Texas Supreme Court Chief Justice Nathan Hecht recently published a letter in the New York Times arguing, “it should take more than 10 minutes to evict someone,” and praising the state’s eviction diversion program, which helped landlords and renters prevent evictions by connecting them with emergency rental assistance during the pandemic.
But now, the state rent relief program is out of money.
Hecht spoke to Houston Public Media about the response to his letter, why we’re seeing crowded eviction courts and whether the Texas Supreme Court will continue to require judges to allow legal aid attorneys in their courts to help low-income tenants.
The following interview has been edited and condensed for length and clarity.
What response have you gotten to your recent letter in the New York Times?
Everybody that’s talked to me has been very positive about it. The diversion programs really work. Texas had probably the best diversion program in the country, for several reasons. And we know that because we spent all the money. We plowed through all the federal money. A lot of states didn’t even try.
But Texas had a really great diversion program for two reasons: One, the landlord sues for eviction and when the notice goes out to the tenant, the court was required to put with the summons information about the diversion program. Of course, some of the landlords didn’t know about it. So when they’re seeing what the court is sending to the tenants, then everybody knows: here’s the number you call, here’s the email, here’s a webpage, this is all you have to do.
And then the second thing, we got the money to the landlord fast. And a third thing we did, which was really an innovation, is a lot of justices of the peace let Legal Aid come in and set up shop in the back of the courtroom.
Unlike some other states, Texas hasn’t had a statewide eviction moratorium since the Texas Supreme Court ended the measure in May 2020. Do you think the court made the right decision not to have a statewide moratorium in effect all this time?
I think it was. It was a hard call. As the weeks wore on, and you kind of got an idea even though it was serious this is what it’s gonna be, then at some point you’ve got to get back to some semblance of order, because the problem is not going to get any better. And people need to start working through solutions. So I thought we did the right thing.
Some courts in the Houston area are seeing a lot of hearings on their dockets, unlike other counties where it’s not as big of an issue. At a Harris County court last week, they had over 130 eviction cases on the morning docket and 130 cases on the afternoon docket. The courtroom was full and they had a line outside of people waiting for their case to be heard. Why are we seeing some courtrooms that are full of people now, when COVID is still spreading?

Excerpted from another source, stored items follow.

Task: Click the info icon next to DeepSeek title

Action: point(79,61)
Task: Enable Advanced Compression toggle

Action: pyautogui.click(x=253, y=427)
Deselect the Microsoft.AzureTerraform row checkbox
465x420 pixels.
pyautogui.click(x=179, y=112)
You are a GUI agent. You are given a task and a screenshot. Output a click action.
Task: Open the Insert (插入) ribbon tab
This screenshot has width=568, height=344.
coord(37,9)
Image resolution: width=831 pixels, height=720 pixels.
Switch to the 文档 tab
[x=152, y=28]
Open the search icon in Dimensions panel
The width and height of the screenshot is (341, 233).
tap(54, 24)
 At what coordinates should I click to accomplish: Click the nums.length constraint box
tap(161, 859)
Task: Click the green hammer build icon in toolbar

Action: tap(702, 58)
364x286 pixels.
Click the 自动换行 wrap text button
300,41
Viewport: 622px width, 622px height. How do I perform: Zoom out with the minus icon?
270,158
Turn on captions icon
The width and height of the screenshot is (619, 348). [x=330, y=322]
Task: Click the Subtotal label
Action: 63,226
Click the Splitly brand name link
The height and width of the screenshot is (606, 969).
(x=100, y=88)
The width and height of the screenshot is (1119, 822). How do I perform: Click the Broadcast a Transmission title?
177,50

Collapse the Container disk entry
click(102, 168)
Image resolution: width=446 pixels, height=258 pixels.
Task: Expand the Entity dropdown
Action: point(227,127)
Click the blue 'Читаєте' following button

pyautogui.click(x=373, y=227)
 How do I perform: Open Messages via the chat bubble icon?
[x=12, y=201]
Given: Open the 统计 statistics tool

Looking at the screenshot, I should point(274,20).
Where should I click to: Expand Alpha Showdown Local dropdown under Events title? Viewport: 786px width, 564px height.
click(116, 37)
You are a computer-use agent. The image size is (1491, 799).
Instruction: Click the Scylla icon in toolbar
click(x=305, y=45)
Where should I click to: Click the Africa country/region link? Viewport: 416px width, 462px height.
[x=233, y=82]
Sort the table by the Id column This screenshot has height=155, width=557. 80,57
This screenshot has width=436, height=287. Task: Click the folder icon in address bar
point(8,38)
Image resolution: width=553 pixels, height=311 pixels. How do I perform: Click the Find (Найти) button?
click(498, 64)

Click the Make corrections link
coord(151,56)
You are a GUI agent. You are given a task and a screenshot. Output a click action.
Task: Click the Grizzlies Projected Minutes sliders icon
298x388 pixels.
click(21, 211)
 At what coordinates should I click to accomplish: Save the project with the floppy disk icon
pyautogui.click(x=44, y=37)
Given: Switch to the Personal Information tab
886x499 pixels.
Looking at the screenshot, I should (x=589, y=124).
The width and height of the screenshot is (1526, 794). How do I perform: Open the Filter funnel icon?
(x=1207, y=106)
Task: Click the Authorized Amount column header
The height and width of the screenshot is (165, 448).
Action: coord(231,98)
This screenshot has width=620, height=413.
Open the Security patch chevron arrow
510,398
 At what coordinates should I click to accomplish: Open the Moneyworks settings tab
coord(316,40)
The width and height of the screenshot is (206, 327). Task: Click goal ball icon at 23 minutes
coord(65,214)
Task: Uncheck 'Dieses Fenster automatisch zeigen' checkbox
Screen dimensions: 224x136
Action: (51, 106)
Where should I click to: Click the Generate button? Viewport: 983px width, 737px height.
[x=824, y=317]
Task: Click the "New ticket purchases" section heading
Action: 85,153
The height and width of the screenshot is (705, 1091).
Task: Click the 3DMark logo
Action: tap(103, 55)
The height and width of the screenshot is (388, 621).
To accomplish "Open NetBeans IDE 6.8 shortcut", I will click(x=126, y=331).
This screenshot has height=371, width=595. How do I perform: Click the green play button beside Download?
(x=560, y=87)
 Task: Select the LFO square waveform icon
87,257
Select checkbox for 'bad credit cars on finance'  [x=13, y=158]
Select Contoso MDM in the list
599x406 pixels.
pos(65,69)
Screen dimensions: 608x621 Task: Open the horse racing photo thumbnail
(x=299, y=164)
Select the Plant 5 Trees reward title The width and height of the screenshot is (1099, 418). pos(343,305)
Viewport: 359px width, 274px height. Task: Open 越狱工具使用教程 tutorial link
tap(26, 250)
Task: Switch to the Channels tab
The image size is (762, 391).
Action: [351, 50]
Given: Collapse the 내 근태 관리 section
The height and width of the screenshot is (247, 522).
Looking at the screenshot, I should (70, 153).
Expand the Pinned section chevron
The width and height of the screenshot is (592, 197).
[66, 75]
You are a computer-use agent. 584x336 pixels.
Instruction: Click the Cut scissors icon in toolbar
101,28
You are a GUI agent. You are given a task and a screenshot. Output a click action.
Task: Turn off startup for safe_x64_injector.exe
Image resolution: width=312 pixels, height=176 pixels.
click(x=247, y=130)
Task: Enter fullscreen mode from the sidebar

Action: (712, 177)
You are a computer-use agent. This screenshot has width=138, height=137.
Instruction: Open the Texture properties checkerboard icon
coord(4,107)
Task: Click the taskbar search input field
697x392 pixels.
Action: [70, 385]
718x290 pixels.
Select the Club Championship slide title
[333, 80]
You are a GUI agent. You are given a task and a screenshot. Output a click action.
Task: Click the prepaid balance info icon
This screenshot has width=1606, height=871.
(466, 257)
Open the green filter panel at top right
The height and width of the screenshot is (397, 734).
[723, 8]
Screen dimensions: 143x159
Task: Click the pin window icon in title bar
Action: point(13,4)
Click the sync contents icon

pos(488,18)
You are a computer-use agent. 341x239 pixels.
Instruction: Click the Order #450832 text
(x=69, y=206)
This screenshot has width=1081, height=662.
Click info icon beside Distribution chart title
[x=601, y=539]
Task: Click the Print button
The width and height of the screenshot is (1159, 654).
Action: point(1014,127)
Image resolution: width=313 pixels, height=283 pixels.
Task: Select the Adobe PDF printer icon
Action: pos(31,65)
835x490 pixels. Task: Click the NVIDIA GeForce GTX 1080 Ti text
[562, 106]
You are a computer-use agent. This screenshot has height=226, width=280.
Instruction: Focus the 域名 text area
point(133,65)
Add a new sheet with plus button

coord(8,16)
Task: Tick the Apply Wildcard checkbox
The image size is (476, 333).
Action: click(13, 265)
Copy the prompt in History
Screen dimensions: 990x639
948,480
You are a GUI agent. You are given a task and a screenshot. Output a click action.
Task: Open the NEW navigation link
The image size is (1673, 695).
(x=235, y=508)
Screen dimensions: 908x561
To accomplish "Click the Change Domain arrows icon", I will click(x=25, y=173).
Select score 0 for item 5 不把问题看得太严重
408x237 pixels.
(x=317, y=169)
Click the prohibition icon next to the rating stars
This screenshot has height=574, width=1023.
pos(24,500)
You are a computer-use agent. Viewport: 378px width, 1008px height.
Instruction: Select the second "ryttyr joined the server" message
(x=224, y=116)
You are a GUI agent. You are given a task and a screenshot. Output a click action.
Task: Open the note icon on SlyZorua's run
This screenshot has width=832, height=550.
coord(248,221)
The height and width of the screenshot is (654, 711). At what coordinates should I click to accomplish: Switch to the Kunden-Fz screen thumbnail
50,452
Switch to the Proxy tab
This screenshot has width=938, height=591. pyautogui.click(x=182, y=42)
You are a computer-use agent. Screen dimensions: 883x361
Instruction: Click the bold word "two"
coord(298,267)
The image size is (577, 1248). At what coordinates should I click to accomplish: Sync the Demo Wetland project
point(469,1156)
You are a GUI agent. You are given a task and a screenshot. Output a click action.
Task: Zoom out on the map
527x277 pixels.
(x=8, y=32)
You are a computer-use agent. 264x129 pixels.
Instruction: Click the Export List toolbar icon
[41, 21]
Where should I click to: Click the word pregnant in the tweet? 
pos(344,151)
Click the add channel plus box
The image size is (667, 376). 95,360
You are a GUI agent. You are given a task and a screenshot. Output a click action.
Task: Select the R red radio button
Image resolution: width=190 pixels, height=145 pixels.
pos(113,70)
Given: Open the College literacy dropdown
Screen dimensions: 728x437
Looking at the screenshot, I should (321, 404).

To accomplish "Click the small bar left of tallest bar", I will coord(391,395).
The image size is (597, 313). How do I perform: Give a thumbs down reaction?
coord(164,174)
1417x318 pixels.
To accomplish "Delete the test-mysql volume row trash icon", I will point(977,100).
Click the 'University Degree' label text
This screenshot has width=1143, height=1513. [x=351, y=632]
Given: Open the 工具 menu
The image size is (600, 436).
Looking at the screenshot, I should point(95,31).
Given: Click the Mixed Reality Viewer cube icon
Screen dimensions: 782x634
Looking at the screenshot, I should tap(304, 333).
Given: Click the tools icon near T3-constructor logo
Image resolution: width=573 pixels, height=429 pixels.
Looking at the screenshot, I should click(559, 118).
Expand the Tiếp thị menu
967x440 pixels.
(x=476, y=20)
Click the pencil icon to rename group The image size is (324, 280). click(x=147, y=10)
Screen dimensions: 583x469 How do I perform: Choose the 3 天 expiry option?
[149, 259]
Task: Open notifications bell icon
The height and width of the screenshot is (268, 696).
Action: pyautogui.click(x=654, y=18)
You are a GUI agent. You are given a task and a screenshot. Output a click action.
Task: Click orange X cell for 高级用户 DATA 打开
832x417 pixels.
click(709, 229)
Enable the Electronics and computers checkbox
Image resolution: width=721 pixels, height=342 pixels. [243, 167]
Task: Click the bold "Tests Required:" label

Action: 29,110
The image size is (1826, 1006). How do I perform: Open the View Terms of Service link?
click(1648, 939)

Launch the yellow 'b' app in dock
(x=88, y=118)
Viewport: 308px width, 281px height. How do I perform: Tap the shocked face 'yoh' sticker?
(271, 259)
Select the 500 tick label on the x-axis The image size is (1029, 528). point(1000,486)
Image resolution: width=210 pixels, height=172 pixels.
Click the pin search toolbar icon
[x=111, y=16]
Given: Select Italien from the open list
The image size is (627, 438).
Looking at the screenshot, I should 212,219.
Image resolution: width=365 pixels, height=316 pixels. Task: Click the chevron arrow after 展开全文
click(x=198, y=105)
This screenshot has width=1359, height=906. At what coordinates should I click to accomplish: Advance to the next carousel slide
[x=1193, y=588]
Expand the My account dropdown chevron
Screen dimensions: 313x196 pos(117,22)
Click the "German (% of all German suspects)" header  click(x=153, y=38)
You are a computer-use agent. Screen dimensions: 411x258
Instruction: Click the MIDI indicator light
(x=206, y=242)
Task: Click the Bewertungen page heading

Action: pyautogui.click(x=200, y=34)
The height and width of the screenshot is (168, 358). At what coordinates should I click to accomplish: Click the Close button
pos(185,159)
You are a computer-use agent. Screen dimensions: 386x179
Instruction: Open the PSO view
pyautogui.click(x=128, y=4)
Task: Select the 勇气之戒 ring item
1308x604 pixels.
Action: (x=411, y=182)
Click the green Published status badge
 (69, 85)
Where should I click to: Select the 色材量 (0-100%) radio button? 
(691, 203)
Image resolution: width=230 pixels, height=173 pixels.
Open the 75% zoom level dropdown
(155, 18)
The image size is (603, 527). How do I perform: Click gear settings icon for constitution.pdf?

In mostly the rural areas, the justices of the peace are pretty much caught up on evictions, and they’re not that big of a thing. And the omicron surges vary in different parts of the state. One county may not have as much as another, so they’re doing better. After the delta surge, back at the end of October and the first of November, the courts were kind of like, ‘”okay, this is it, you know, we made it. Let’s press on.” And it’s that way top to bottom — you know what the jail population is in Harris County, they’re having to ship inmates to Louisiana.
And so in places like Houston, there are just going to be a whole lot more cases. We’ve done all we can do — well, no, I take that back — we’ve done a lot, not all we can do, to try to encourage judges to hear these cases remotely. And there are a lot of challenges with that. It’s just a whole lot easier for the judge and the staff to just sit there while the cases march in front of you, and you just handle one after another, than it is to kind of call the next one, call the next one on a Zoom hearing or something.
Even after all this time, we’re still kind of getting used to Zoom. There’s a digital divide that we talk about all the time, where a lot of people who would be in eviction court don’t have any means of accessing a Zoom meeting themselves if they don’t have a smartphone, they don’t have a laptop, and they don’t have any way of getting in. We’re working on trying to set up kiosks. I know legal aid providers are trying to set up places in their offices. We’re trying to figure out how to set up places in courthouses or around courthouses where you don’t have to crowd people in.
So why are there still crowded courtrooms? The judges want to keep up. They don’t want courtrooms to be closed. They don’t want justice to be inaccessible. They want to keep up with their work, and trying to do that and keep people healthy is a real challenge. So I guess, bottom line is we’re working at it, but we’ve got a ways to go.
The Texas Supreme Court has an emergency order that’s still in effect that requires courts to allow representatives from legal aid organizations to be present in the courtroom during eviction hearings, so free attorneys are available if tenants request assistance. That order expires March 1. Do you know yet if there are plans to extend that in either the short term or long term?
The court hasn’t talked about it. Until the last couple of weeks of omicron surge, I think you can tell from the court’s emergency orders, the goal was to get just as solidly going forward as we could by March 1. So the times that we’ve had to put off cases, suspend deadlines and change procedures — we need to get back to standard practice. And we’re kind of targeting March 1 for that. So then what about legal aid in the back (of the courtroom)? I have not heard any criticism of that. I mean, I’m not sure how you would criticize it. So I think having worked as well as it is, I’d be surprised if the court didn’t extend it.